Irene Roth | 12/22/2015
This is a unique novel with a great storyline. It is a novel like no other that I have ever read.
As a philosopher, I find the concepts in this story very interesting. It is a book that will expand our view of what religion is and what our role in the world is as well. Father Merrick’s character in this novel is profound and soul-searching. Father Merrick was no ordinary priest. He knew suffering and unfairness very intimately being born with a birth defect that caused a lot of physical deformities of his face and head as well as other parts of his body. He looked strange to the world yet he did so much great work of mercy and compassion towards the most vulnerable.

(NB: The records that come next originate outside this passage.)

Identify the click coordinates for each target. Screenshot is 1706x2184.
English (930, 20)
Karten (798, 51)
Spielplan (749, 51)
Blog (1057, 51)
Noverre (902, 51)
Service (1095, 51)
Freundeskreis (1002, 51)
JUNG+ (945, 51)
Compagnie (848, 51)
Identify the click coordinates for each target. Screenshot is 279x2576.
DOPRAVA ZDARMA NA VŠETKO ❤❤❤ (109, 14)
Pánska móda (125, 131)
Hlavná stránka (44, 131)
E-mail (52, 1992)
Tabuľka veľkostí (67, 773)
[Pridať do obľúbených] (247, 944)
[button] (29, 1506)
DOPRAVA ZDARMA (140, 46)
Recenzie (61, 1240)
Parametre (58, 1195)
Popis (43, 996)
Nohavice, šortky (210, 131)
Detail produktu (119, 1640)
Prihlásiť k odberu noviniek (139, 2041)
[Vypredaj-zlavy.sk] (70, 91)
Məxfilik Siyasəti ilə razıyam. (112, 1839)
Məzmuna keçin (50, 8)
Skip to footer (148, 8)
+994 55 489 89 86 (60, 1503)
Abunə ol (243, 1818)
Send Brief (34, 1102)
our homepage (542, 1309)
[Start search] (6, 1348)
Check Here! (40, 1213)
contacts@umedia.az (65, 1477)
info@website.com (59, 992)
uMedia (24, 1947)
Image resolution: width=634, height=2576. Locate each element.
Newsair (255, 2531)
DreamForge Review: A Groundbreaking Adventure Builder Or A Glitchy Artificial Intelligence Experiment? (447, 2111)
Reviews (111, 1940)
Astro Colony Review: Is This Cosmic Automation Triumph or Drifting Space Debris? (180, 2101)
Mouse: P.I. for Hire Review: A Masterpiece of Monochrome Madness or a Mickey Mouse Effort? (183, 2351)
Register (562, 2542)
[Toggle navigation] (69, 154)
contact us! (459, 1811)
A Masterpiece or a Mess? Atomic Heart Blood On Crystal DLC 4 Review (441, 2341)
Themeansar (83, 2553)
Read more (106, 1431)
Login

As the story unfolds, it shows how newly consecrated magician, Anselm Van Helflyn, is sent out on a mission to investigate reports of dark magic that were practised in Askani. What the magician finds out will challenge everyone including the ordinary person and theologian. It will threaten the peace between man and elf too. It would seem that dark magic has returned to Superion. I also find the title of the book very intriguing. The story line shows how we are both saints and sinners, and how human beings are capable of both. It seems that the world as a whole exudes both good and evil elements too. There is so much that is wonderful in the world. But there is also so much that is downright evil. That is perhaps how we find balance in the world. This is a book that will keep the reader reading and rereading the book for more depth and detail. There is also a glossary of terms in Appendix 1 as well as a Glossary Theologica of Father Merrick’s journals in Appendix II in case the reader has any questions about any of the concepts or terms.
Thank you James Chinery for such a GREAT book! I will be talking about it for a long time with my friends, encouraging them to read it.